Apache Week
Issue 231, 19thJanuary2001:

Copyright 2020 Red Hat, Inc

In this issue

Under Development

Many readers have told us that they miss our insights into the Apache server development process. Even the first issue of Apache Week, nearly 5 years ago, contained a section looking at the discussions and developments taking place that week. This new weekly feature will do just that; let us know what you think about it.

This week on the Apache development list, the discussion continues to centre around the new "bucket brigades" API in Apache 2.0, and how to support the old Apache 1.3 interface for generating response data, ap_r*. The topic was raised earlier this month by the re-emergence of Dean Gaudet. The core issue is that the old "ap_r*" interface is currently implemented on top of the new bucket brigades interface, which results in poor performance. Several possible solutions have been presented but the problem has yet to be resolved to the group's satisfaction.

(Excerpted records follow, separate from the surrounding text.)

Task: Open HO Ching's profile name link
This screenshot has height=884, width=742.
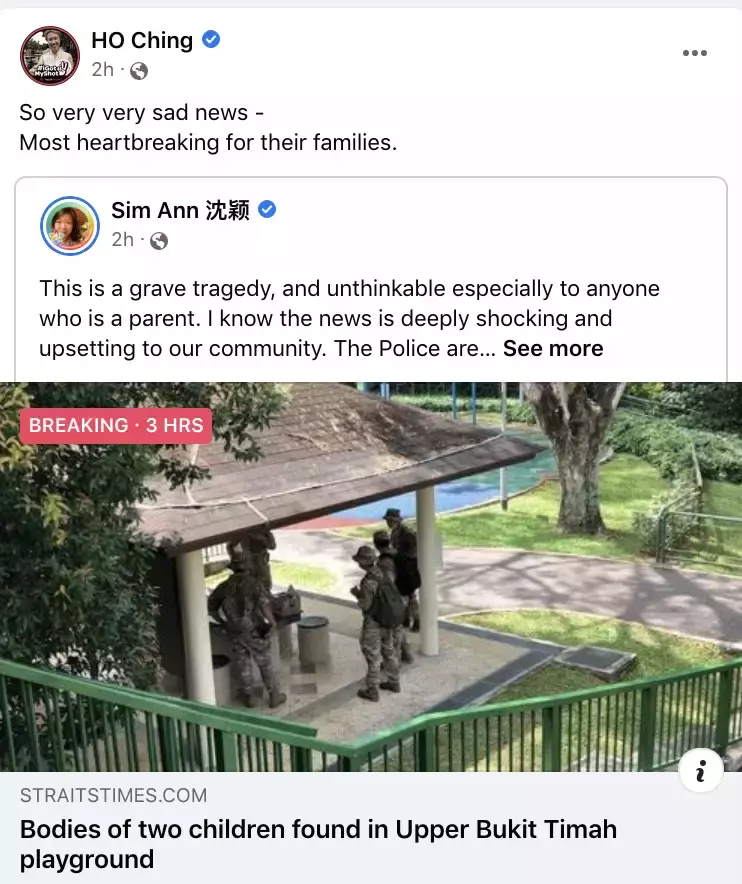Action: [142, 41]

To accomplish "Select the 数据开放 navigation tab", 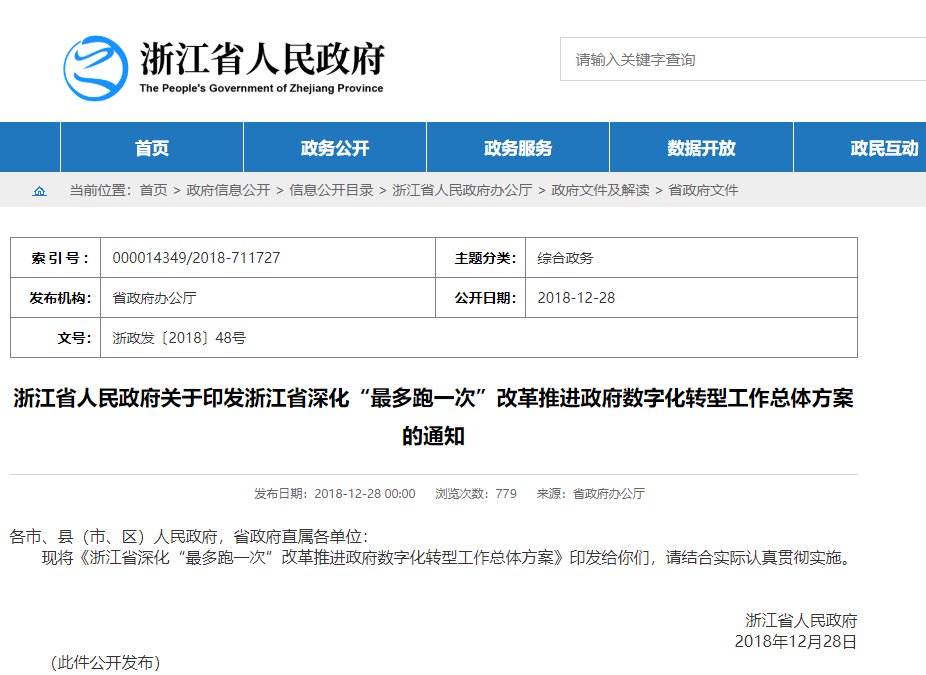I will (700, 146).
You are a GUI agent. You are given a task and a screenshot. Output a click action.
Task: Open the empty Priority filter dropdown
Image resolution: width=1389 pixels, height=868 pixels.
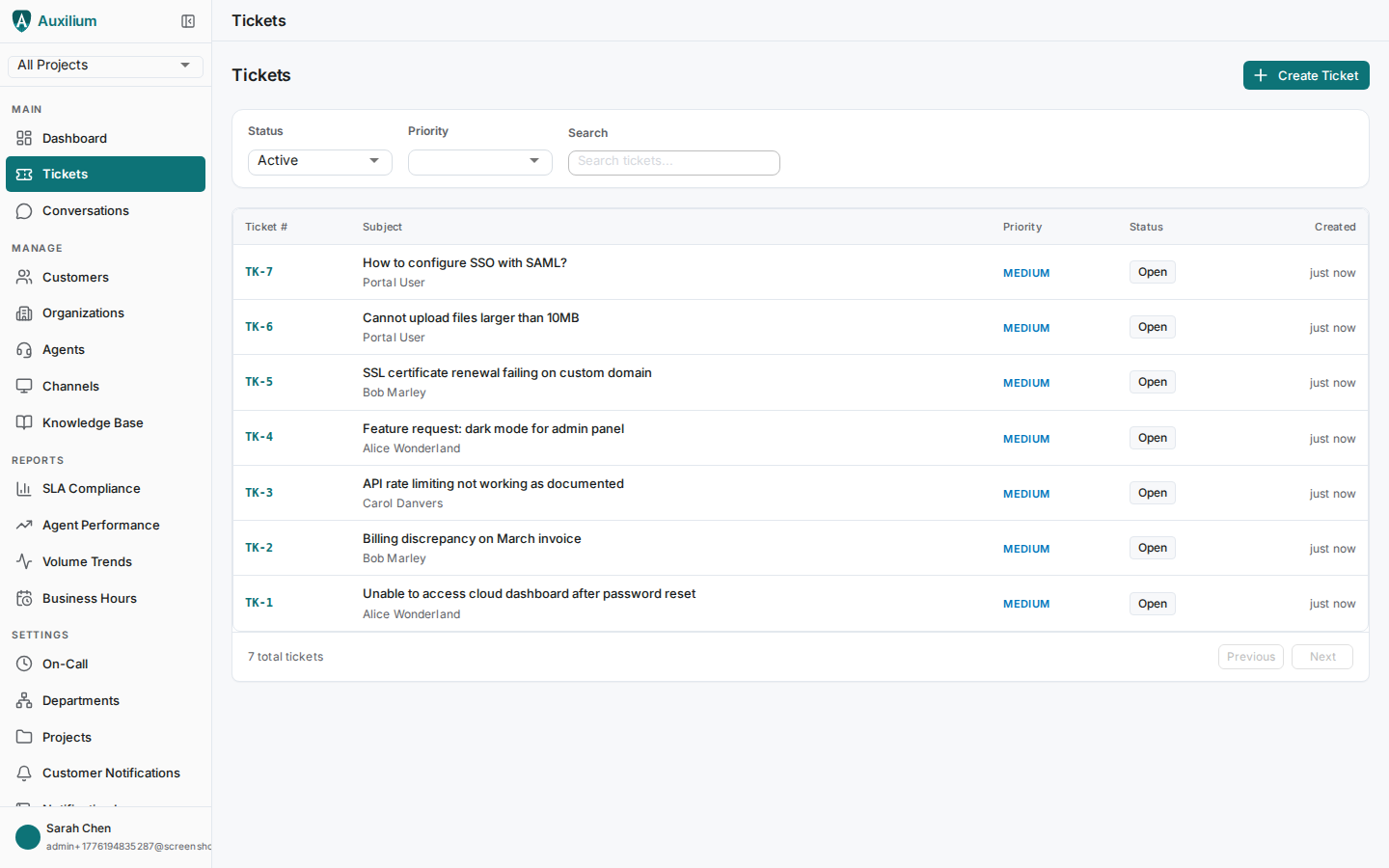point(479,161)
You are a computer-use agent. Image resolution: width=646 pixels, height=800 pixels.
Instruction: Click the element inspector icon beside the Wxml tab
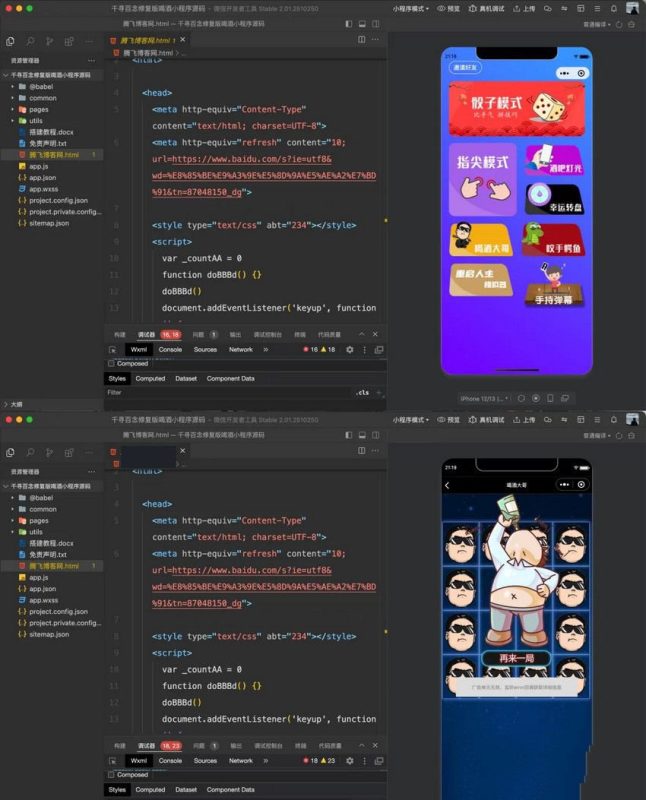click(112, 350)
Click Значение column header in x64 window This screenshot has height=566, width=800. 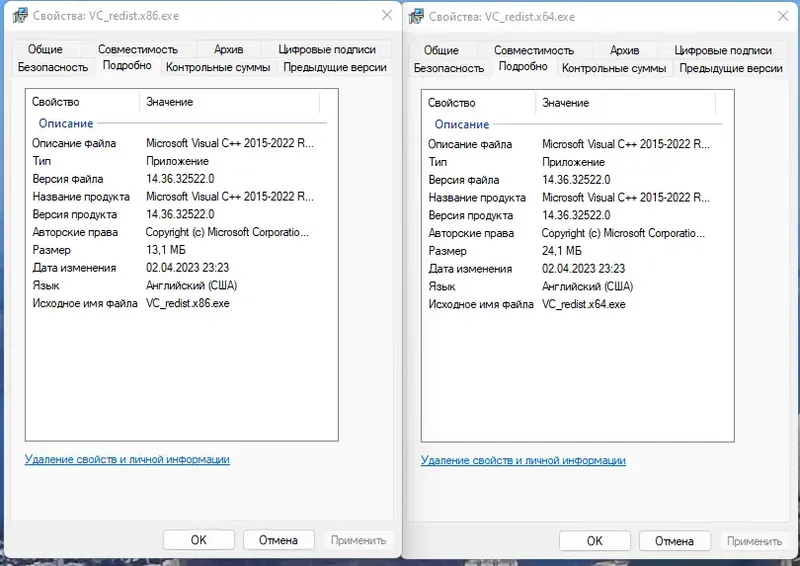coord(566,103)
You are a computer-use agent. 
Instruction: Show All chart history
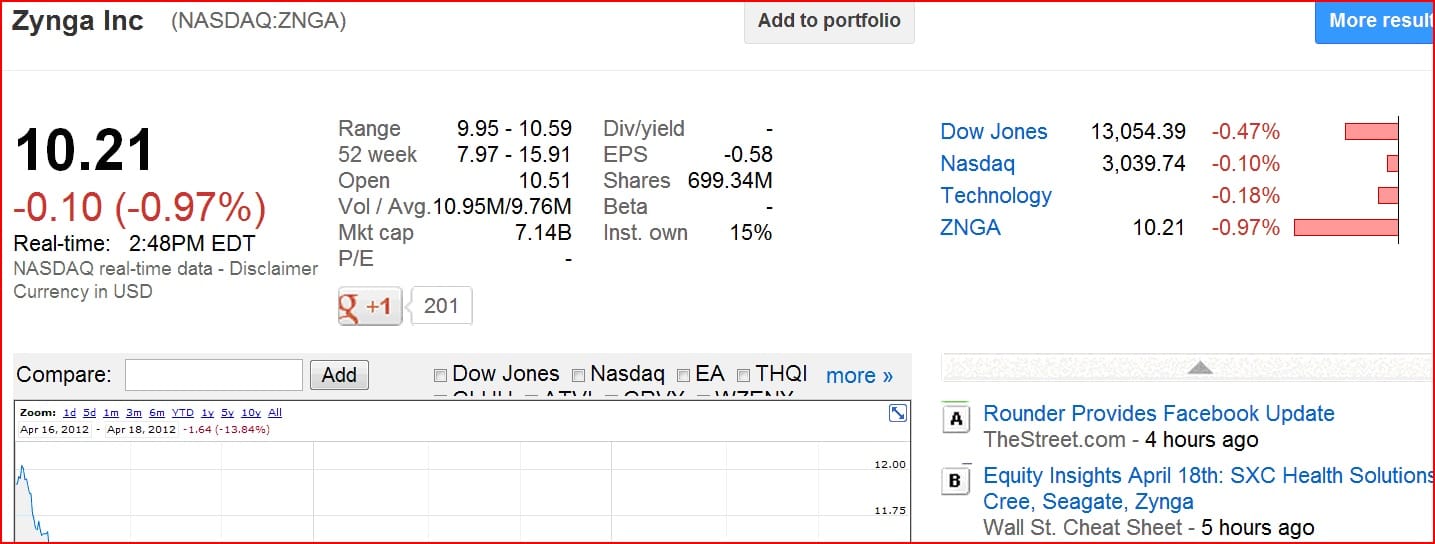coord(275,412)
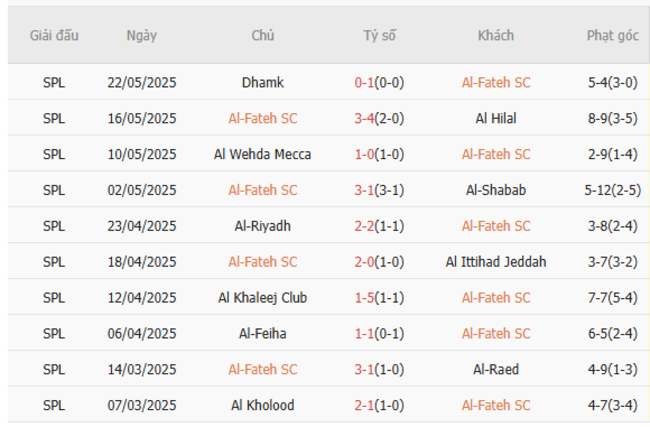The image size is (650, 427).
Task: Click the "Giải đấu" column header
Action: (54, 35)
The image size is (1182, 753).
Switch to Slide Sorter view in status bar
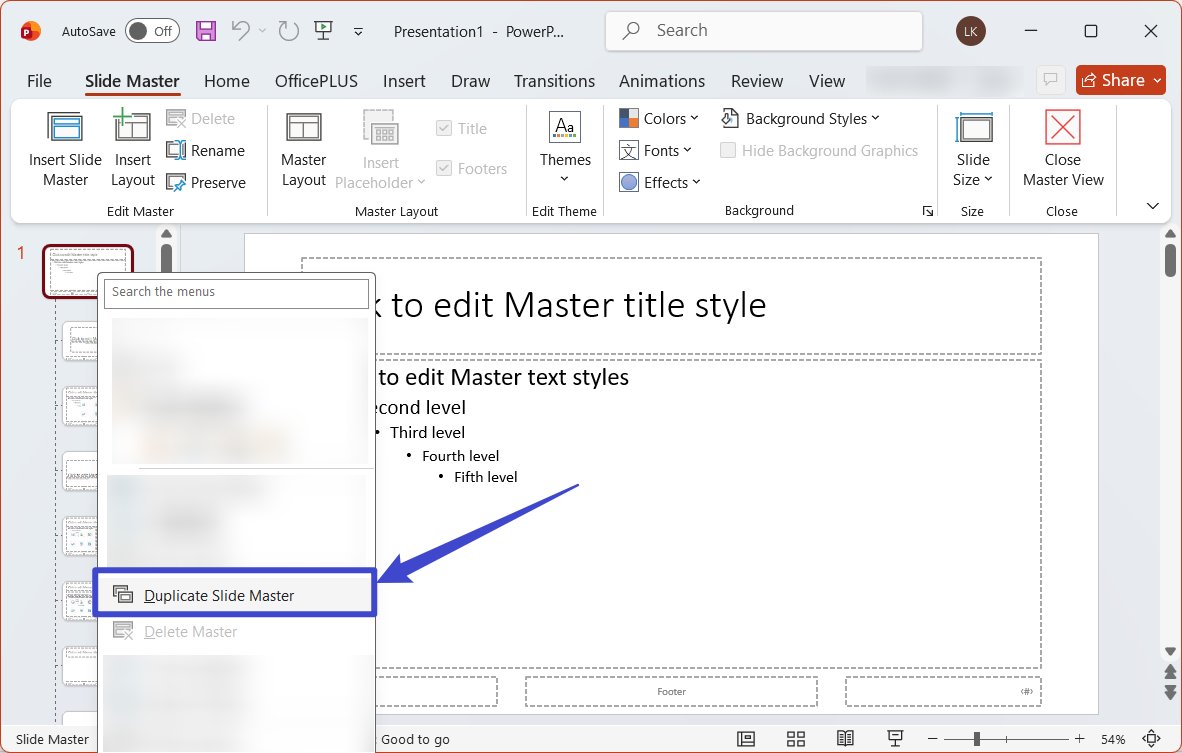(x=796, y=739)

On the Apache 1.3 development front, Tony Finch has insisted that his patch to improve HTTP byte-ranges support be thoroughly tested and reviewed before being checked in, to avoid the problems caused by 1.3.14. The reviews have started to come in, and are all very positive. This patch is the one remaining item on the "show-stoppers" list delaying the release of 1.3.15.

Significant changes that made it into the Apache 2 CVS tree this week are Jim Jagielski's new mechanism for setting build-time compiler flags, and Ryan Bloom's changes to use command-line options rather than environment variables for setting debugging modes.

The Apache 1.3 tree saw some activity as Martin Kraemer switched the code to version 1.1 of the Apache Software License (which removes the advertising clause), and new contributor Victor J. Orlikowski eliminated some races in the pthreads-based accept serialization code.

Featured articles

In this section we highlight some of the articles on the web that are of interest to Apache users.

Apache on Windows NT, how does it compare to Apache on UNIX or other web servers such as IIS? Apache Today has the answer. Windows users who are interested in using Apache but are discouraged by the apparent lack of online information about this topic may like to check this out.

While PHP is easy to learn, it is another story when it comes to getting it right. In his three part article series, Sterling Hughes imparts some advice on how to prevent 21 common mistakes made by PHP programmers. It is worthwhile to read through the list of textbook, serious, and deadly mistakes, and give yourself a pat on the back if you have managed to avoid all of them.

Meanwhile, Doug Sheppard talks about "Doing It Right the First Time" in the last part of the Beginner's Intro to Perl series. He stresses the importance of writing good software that is readable and maintainable.

It is back to the basics as Linux Journal looks at how web servers handle dynamic content using legacy languages like C/C++ and Fortran. mod_fortran anyone?